Tunisia. Manca il pane: colpa dell’Ucraina o di chi governa?

di Saber Yakoubi

TUNISI. Da giorni viene lanciato dagli organi di stampa e da diverse istituzioni l’allarme per la carenza di grano in diversi paesi del Nordafrica a causa della guerra in corso in Ucraina. Le sanzioni internazionali alla Russia e la mancata o insufficiente produzione di frumento in Ucraina, ma anche di olio di girasole, rischiano di tradursi in pesanti ripercussioni: l’85% delle importazioni di grano dell’Egitto provengono dalla Russia (52%) e dall’Ucraina (33%), cioè 10 mln di tonnellate nel 2020, in calo nel 2021; nel paese vi sarebbero scorte per 5 mesi, ed il governo ha programmato l’aumento della produzione di grano che comunque risulta essere per forza di cose tardivo e quindi non in grado di attenuare i costi per il consumatore. Il 75% dei cereali importati dalla Libia proviene dall’Ucraina e dalla Russia, il Marocco importa il 21% del proprio fabbisogno di grano dall’Ucraina, la Tunisia il 47%, poi vi sono paesi totalmente dipendenti dalle importazioni di cereali da ucraina e Russia come l’Eritrea, o quasi come la Somalia, 90%.
In Tunisia, dove i prezzi sono in forte ascesa, vi sarebbero riserve per tre mesi. E’ tuttavia corretto addossare la “crisi del grano” della Tunisia alla guerra in corso in Ucraina? L’articolo di oggi di Karima Moual pubblicato su La Repubblica e intitolato “Viaggio nella Tunisia affamata dalla guerra in Ucraina: “‘Qui sta finendo anche il pane’” traccia un quadro allarmante, e sicuramente gli effetti della crisi ucraina si faranno sentire anche a Tunisi, ma la crisi economica, per intenderci anche del pane, ha preso inizio ben prima del conflitto voluto da Vladimir Putin. D’altronde nello stesso articolo viene osservato che “La Tunisia sembra una pentola a pressione tenuta a fuoco lento”, come pure che “C’è la crisi politica, con un parlamento sciolto formalmente il 30 marzo dal presidente della Repubblica Kais Saied, dopo che era stato sospeso da lui stesso già quest’estate”, ed è forse lì che va ricercata la prima casa della penuria di grano.

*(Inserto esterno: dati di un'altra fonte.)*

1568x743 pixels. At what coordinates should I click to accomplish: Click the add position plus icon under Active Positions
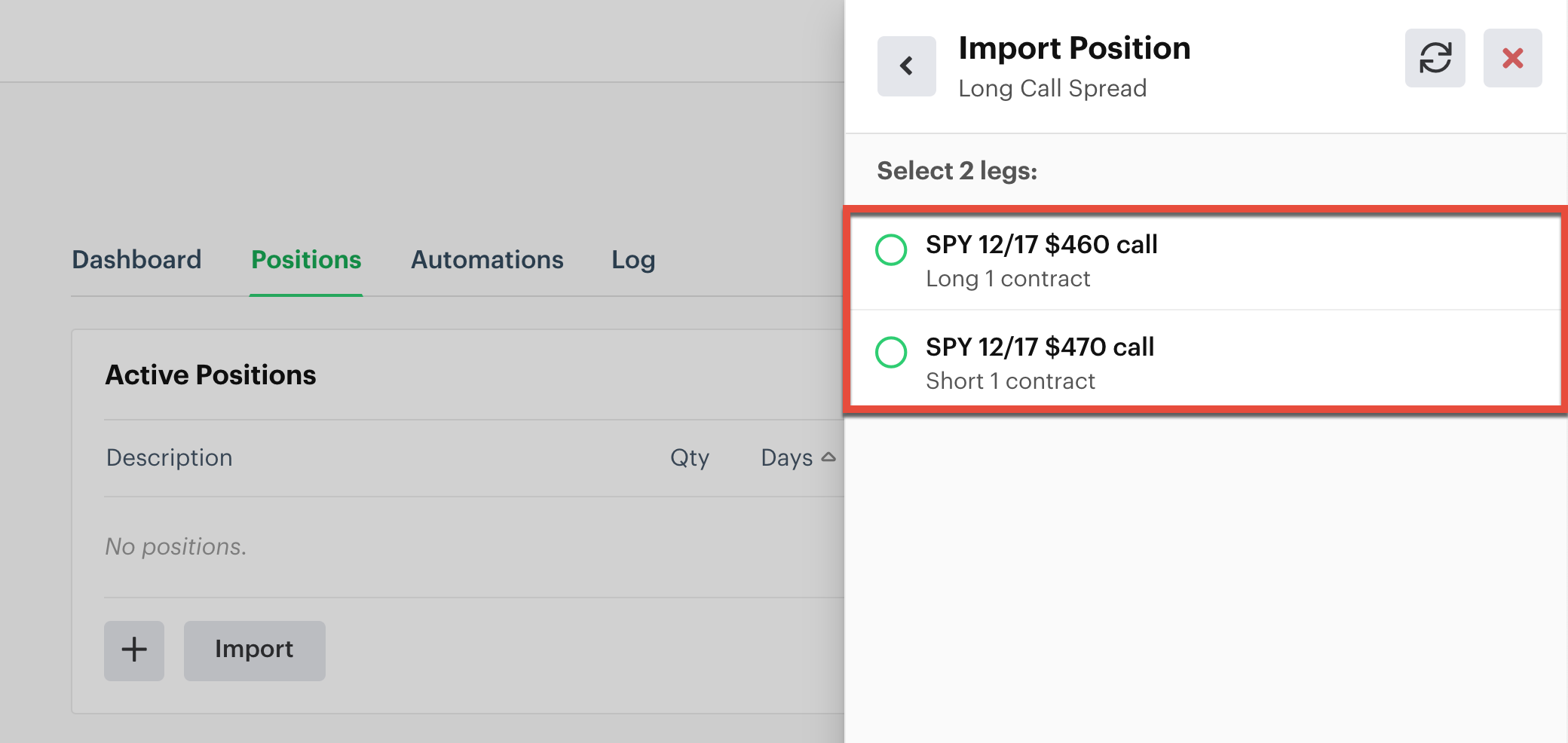click(133, 650)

La Tunisia di oggi vive un marasma politico-istituzionale che va di pari passo con l’alto livello di disoccupazione, il caro vita, la povertà imperante, la corruzione diffusa e chi più ne ha più ne metta, ed è certamente responsabilità di chi governa se le agenzie di rating danno la Tunisia come prossima al default, cioè per Ficht CCC e per Moody’s Caa1 con outoock negativo.
L’ormai prossima “crisi del pane”, che verosimilmente colpirà a breve i tunisini già stremati per le conseguenze economiche della pandemia, va quindi di pari passo con la crisi politica, dopo le ripetute sospensioni del parlamento fino allo scioglimento dello stesso ad opera del presidente Saied, per uno scontro tra poteri fatto passare per l’articolo 80 della Costituzione, che prevede la possibilità per il presidente di sospendere al massimo per un mese il Parlamento e licenziare il governo in caso di comprovata urgenza per tutelare lo Stato. La Corte costituzionale è inesistente, in quanto mai stata nominata.
La verità è quindi che mancano i soldi perchè lo Stato, inteso come insieme di organi istituzionali, non sta funzionando, basti pensare che la stampa locale ha riportato in più occasioni di navi cariche di grano giunte nei porti tunisini, impossibilitate a scaricare la merce poiché non veniva pagata, ed anzi, lo Stato aveva dovuto versare le penali.